There’s this: “While other services pay some independent labels a substantially lower rate than they pay major labels, we pay the same headline rate to all labels.” Let’s face it, there are plenty of artists whose music you’re interested in that aren’t on the majors (a statement I can make with some confidence given that you’re on this site), so why should they get any less attention because of the company that their music happens to be distributed by?

This one is the kicker: “While royalties from streaming services are calculated on a stream share basis, a play still has a value. This value varies by subscription plan and country but averaged $0.01 for Apple Music individual paid plans in 2020. This includes label and publisher royalties.” Admittedly, you have to have one ginormous number of streams in order to have enough money to order a beer at your local bar.

But when there are other companies that are paying money at rates that are so complicated to work out that you might as well spend your time calculating a variant proof for Fermat’s Theorem, a penny is something that can be readily understood.

This gets into the tricky category: “Apple Music paid out royalties for more than 5 million recording artists around the world in 2020, over 1 million more than in 2019. The number of recording artists whose catalogs generated recording and publishing royalties over $1 million per year increased over 120% since 2017, while the number of recording artists whose catalogs generated over $50,000 per year has more than doubled.”

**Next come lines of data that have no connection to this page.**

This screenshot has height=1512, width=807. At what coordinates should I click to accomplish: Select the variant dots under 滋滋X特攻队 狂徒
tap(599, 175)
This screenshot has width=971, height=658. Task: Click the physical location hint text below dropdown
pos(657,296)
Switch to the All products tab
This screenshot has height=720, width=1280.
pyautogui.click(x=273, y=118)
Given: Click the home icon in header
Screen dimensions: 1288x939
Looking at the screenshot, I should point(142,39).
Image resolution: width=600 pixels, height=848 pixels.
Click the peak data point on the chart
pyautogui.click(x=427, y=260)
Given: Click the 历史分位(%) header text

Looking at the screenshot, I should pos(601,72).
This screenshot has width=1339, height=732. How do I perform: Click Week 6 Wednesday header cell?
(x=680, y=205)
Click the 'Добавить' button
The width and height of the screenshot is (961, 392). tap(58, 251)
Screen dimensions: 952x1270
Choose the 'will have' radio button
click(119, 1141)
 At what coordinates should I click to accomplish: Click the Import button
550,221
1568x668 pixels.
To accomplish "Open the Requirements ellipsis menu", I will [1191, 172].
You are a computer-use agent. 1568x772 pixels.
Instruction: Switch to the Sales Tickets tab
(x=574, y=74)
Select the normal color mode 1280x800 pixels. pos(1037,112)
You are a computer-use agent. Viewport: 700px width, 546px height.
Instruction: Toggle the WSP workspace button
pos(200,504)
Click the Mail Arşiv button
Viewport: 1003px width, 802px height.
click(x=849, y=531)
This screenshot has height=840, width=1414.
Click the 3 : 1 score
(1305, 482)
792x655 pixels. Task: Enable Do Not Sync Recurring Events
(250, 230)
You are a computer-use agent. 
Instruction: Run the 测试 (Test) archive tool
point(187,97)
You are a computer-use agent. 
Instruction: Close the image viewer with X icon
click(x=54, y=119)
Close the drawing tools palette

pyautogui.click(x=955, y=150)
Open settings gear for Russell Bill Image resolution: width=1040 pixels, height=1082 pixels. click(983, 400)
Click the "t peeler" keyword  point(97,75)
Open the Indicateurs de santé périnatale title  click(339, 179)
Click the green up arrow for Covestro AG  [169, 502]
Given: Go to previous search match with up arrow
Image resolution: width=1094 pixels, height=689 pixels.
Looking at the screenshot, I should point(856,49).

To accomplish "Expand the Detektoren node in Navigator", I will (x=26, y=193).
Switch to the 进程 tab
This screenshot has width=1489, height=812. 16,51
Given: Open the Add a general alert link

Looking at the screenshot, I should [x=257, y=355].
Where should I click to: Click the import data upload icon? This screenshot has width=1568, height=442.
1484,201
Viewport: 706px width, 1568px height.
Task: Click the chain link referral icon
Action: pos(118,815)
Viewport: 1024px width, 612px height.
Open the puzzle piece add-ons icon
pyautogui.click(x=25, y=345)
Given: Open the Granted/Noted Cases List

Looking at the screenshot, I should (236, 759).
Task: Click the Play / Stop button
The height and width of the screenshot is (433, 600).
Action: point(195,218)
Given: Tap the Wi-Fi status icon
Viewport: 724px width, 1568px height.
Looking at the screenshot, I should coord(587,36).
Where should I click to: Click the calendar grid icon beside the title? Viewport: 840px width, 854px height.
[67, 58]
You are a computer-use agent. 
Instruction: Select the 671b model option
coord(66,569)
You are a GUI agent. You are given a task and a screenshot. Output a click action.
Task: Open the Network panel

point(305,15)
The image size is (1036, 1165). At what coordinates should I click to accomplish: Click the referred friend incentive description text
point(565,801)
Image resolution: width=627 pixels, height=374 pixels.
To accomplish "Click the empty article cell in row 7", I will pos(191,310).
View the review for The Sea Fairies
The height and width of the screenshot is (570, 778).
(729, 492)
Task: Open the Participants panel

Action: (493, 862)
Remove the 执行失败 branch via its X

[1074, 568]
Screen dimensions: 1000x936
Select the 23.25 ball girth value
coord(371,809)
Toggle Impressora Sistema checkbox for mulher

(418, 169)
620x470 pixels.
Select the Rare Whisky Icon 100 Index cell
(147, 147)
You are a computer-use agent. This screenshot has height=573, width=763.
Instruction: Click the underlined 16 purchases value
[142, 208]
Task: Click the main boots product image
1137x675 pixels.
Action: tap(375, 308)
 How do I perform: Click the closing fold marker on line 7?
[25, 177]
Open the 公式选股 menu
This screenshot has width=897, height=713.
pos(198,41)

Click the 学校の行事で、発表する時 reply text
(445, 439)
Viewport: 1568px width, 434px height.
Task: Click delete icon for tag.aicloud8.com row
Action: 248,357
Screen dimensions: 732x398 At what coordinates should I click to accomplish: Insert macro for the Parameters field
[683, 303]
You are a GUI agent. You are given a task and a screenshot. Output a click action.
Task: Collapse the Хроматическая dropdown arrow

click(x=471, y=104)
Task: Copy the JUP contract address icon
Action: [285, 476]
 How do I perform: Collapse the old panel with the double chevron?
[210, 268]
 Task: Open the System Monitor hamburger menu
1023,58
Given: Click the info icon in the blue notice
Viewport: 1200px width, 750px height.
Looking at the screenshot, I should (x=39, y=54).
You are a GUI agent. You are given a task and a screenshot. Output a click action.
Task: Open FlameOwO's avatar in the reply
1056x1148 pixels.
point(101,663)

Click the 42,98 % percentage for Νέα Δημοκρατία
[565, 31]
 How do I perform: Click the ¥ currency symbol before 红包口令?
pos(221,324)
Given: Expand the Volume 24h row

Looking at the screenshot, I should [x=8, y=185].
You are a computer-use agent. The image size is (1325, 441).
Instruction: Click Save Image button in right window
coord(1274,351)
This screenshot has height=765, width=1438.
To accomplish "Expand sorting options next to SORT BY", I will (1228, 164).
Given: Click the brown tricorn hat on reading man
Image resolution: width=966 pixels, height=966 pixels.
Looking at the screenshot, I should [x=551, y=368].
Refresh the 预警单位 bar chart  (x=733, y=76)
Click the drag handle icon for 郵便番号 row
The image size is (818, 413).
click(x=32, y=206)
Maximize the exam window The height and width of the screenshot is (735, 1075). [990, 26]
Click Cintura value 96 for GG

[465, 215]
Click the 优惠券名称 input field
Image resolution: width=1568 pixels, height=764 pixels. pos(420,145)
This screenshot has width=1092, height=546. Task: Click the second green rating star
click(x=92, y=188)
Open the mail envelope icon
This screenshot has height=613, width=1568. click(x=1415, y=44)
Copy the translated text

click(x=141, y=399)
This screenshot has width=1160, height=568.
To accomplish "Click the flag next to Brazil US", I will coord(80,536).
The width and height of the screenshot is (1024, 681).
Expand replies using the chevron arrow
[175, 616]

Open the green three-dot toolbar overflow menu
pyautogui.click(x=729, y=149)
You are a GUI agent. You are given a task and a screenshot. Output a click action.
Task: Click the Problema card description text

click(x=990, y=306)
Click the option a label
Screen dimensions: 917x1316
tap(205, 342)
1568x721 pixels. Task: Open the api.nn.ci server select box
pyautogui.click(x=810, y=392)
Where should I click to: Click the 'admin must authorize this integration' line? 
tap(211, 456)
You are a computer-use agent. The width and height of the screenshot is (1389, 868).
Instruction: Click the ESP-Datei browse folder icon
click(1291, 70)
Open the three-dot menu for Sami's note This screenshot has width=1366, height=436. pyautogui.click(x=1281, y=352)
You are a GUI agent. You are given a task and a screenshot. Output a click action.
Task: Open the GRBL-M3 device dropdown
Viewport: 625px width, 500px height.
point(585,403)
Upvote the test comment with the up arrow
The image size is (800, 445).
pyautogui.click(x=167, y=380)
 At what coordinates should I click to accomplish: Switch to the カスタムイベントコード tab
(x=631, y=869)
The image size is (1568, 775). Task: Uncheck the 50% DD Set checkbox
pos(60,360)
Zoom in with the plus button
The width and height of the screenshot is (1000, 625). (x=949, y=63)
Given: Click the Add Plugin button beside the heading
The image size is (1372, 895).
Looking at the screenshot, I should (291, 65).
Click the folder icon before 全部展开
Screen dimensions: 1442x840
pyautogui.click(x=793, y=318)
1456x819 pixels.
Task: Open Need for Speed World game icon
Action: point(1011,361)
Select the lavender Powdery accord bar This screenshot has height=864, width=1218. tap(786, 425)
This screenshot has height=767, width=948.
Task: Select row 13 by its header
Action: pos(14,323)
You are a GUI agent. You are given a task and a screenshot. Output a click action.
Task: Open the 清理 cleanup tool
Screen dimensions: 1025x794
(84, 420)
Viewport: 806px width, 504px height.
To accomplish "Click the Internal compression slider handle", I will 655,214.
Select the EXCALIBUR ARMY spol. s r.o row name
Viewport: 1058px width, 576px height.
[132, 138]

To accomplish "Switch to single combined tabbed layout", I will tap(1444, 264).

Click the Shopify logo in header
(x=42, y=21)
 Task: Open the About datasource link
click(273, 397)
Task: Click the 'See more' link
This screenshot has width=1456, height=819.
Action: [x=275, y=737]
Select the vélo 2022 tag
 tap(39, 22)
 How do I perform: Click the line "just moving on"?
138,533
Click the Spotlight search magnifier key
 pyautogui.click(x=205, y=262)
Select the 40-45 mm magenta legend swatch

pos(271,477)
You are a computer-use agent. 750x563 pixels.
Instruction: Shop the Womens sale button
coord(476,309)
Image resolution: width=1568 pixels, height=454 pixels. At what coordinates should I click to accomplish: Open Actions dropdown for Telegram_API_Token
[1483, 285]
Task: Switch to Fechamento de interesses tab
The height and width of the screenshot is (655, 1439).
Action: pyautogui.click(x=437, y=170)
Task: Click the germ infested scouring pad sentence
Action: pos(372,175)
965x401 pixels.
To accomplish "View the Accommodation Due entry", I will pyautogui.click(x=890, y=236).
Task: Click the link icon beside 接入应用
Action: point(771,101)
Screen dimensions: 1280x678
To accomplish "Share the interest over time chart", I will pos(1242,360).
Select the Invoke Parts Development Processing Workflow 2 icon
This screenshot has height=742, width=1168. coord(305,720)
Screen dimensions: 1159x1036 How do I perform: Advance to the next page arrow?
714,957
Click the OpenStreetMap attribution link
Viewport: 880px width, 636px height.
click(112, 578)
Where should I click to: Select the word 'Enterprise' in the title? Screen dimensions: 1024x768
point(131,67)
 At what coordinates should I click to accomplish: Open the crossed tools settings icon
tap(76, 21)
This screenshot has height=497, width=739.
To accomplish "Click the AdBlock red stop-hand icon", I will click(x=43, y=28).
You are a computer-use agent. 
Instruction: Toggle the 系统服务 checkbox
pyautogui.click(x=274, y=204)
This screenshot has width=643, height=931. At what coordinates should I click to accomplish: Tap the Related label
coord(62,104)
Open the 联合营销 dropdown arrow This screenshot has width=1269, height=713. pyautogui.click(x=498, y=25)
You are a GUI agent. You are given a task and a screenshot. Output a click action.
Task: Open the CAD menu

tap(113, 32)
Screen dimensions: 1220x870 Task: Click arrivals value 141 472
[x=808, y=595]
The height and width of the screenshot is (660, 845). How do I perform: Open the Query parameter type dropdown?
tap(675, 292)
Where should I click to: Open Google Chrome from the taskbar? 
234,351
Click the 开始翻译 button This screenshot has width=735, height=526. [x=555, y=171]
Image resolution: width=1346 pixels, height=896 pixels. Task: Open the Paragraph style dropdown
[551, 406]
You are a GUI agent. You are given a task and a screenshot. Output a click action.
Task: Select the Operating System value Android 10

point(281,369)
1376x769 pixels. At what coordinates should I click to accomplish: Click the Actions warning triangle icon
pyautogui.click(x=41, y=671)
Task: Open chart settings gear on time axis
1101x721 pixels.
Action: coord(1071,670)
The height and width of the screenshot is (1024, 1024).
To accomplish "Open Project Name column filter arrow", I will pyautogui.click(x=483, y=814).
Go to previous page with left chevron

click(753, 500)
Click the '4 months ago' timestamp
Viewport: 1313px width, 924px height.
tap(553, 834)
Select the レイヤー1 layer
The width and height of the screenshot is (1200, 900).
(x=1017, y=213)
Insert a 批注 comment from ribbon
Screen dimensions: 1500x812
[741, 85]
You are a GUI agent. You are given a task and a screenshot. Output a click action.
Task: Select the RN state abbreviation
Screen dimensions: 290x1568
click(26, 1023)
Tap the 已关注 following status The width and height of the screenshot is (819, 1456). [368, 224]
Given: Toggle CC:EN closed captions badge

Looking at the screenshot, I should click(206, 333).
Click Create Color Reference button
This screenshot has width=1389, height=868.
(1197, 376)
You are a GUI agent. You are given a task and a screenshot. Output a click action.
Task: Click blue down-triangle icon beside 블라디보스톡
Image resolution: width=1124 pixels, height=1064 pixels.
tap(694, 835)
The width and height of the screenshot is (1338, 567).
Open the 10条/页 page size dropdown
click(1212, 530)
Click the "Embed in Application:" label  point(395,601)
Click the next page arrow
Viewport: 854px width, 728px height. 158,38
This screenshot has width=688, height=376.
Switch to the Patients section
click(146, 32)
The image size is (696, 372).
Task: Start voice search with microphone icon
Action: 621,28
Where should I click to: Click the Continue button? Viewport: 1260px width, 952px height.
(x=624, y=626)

If we break it down it says there were four million artists on Apple Music in 2019, and now there are 20% more. But the part that is a bit obfuscatorial is the fact that while there is a large percentage increase in the number of musicians who have earned over a million dollars since 2017, not knowing how many made a million in 2017 makes that increase a mystery. That is, if there were 100 in 2017, the 120% increase isn’t a whole lot, which is the same case for the doubling of the $50,000 earners.

A few days before the Apple letter Spotify introduced “Car Thing.” This is a ~$80 device that you plug into your vehicle’s 12-v outlet and into a phone, which provides the Internet connection. “Let your phone do phone stuff,” Spotify marketing explains. And part of the “phone stuff” is making the device work. “Car Thing has one job and it does it awesomely.” What it does is allow you to hear Spotify and to make adjustments via voice commands or by swiping on its 4-inch diagonal screen or by using a knob.

Car Thing is 4.6 inches wide, 2.5 inches high and has a thickness of 0.7 inches. An iPhone 12 mini’s comparable numbers are 5.18 inches, 2.53 inches, and 0.29 inches. However, its screen is 5.4 inches. (However, it starts at $699, or 69,900 streams, not 80 bucks.)

But whereas “Car Thing has one job and it does it awesomely,” the iPhone has plenty potential jobs (e.g., there are some 1.82-million apps available), including connecting to the Spotify servers, thereby allowing Car Thing to do its singular task. (Although you could use an Android phone, as well, so this isn’t simply an iOS-reliant device.)

On the webpage for Car Thing, there is literally small print—not hidden, but small just the same—that reads: “Car Thing requires that you maintain a paid Spotify Premium subscription directly via Spotify.”

Which is the real money line.

Nowadays, new vehicles tend to come with Apple CarPlay or Android Auto. CarPlay works, of course, with an Apple phone. It isn’t a full mirroring of all of the available content on one’s phone. It has the primary functions of navigation, messages and music. But there is more.

And as the company points out, “Access all your content from your Apple Music subscription and additional audio apps using your car’s built in controls.” While your iPhone doesn’t have a knob like Car Thing, your Car Transportation device likely has knobs or steering wheel controls. And while Car Thing has voice command capability, CarPlay has Siri.

Apple, of course, wants you to spend as much of your time with its services–and the devices that it sells that provide those services–as possible so that it can generate more revenue. Presumably this is what Spotify would like to do, as well. And it is starting with the car. (Their timing could have been better: according to the U.S. Federal Reserve, in January 2020 there were 3,265,454 miles traveled in the U.S. and in January 2021 that number was down to 2,800,876 miles. Yes, there will probably be an increase this year, but, still. . . .)

While Car Thing does that one thing, CarPlay offers a variety of music apps that aren’t Apple Music, including Google Play Music, Amazon Music, Pandora. . . and Spotify.